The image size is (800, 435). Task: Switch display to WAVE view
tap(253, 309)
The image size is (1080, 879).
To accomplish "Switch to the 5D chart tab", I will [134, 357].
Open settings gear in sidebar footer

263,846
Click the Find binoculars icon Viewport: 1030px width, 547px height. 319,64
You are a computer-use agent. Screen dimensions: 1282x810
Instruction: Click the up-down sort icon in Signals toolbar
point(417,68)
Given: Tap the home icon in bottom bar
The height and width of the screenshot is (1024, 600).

■ **About this exercise**:
Whatever appears in the records must be returned exactly.

■ **Task output**:
The image size is (800, 435). Task: Switch display to WAVE view
tap(253, 309)
The image size is (1080, 879).
To accomplish "Switch to the 5D chart tab", I will [134, 357].
Open settings gear in sidebar footer

263,846
Click the Find binoculars icon Viewport: 1030px width, 547px height. 319,64
You are a computer-use agent. Screen dimensions: 1282x810
Instruction: Click the up-down sort icon in Signals toolbar
point(417,68)
Given: Tap the home icon in bottom bar
The height and width of the screenshot is (1024, 600).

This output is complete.